===== Extracted text

A judge overseeing my disability case came back with a ruling at the end of December. According to her and what records I could provide her, I have been disabled since May of 2015.
I sat through two hearing for that. I had to hire a lawyer and had to have my mom with me when I met with him so she would remember what I would inevitably forget.
The first hearing was quick. The judge looked over my file and ruled that I needed a neuropsychological evaluation before she could decide. Thankfully, because it was court-ordered, I didn’t have to pay for it.
Unfortunately I was not told beforehand that this evaluation would take four hours to complete. I already had a really bad headache and then I had to solve math problems (hah—failed that), do verbal memory puzzles, memory cards and shapes, put together patterns out of blocks… I had a very hard time with the memory stuff.
Once I was done with that part, I sat and talked to a doctor about my life before my injury, my education, and my mental health.
Then I waited. For months. I was finally scheduled for another hearing, and was told there would be a psychologist (whom I’d never met) and a vocational expert (I honestly can’t remember his actual title—all I know is that he was on the conference phone) testifying.
I don’t know what in the hell that psychologist based any of her conclusions on from the things I knew were submitted. I do not have a contentious relationship with my parents, nor have I ever had issues with them. I also had to speak up and correct her about a lot of things like the year I moved to Texas and my middle name. This woman never once looked at me. Not even when I shook her hand when we were introduced.
The vocational expert, however, was competent. It was very upsetting to hear him say that, with my medical condition, there was no job that I could do as gainful employment to support myself. Nothing.

==========

**Activity 1:** In the disability hearing account, how long did the court-ordered neuropsychological evaluation take to complete?
**Activity 2:** Echo the section of the disability hearing account that opens with the words containing "The vocational expert, however, was" and closes with "support myself. Nothing.".
Rely solely on the disability hearing account for this work.

===== Stored data

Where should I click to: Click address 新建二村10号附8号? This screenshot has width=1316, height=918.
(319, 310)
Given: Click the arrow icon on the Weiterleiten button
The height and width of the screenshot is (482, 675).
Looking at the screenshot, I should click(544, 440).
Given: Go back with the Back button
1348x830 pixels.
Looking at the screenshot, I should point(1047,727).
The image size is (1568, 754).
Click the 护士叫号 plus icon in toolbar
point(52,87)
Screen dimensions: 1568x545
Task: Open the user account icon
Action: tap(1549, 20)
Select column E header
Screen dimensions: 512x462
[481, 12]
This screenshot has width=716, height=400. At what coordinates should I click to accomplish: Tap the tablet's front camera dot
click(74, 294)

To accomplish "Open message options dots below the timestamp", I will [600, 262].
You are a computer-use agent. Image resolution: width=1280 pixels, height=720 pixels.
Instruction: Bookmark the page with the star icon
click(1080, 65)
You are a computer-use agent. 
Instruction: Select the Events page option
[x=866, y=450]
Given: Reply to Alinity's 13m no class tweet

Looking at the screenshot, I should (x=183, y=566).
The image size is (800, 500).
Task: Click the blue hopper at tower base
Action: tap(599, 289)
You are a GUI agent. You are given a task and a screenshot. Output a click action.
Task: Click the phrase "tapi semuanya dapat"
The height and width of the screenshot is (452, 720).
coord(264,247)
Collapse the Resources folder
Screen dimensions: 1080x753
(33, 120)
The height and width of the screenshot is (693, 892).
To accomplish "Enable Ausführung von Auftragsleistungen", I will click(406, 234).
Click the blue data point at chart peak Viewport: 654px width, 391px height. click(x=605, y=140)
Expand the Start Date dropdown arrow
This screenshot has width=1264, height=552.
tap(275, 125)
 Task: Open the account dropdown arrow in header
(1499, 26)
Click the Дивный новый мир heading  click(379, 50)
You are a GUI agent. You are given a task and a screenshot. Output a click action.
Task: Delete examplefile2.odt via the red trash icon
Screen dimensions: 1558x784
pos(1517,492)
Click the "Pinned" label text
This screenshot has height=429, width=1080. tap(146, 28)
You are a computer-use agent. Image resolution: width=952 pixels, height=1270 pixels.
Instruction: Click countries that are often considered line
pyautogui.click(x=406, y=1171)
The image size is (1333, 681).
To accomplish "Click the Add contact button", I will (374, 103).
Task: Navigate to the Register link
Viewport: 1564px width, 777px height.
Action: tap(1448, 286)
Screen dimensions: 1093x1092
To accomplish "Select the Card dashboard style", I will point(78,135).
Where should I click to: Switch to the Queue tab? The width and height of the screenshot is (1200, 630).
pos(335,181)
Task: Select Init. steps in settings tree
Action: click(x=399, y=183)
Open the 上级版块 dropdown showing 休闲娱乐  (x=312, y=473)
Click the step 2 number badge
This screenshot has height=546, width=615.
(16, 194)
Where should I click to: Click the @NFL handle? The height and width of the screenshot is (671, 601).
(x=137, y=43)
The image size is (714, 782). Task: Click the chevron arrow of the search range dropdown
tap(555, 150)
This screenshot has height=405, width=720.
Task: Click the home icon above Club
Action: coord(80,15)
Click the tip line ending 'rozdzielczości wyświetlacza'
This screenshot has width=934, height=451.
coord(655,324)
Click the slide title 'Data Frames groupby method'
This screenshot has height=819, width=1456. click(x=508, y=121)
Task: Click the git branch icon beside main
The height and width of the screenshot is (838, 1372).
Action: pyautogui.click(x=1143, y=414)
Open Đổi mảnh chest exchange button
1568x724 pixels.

==========

**Task result 1:** Four hours.

**Task result 2:**
The vocational expert, however, was competent. It was very upsetting to hear him say that, with my medical condition, there was no job that I could do as gainful employment to support myself. Nothing.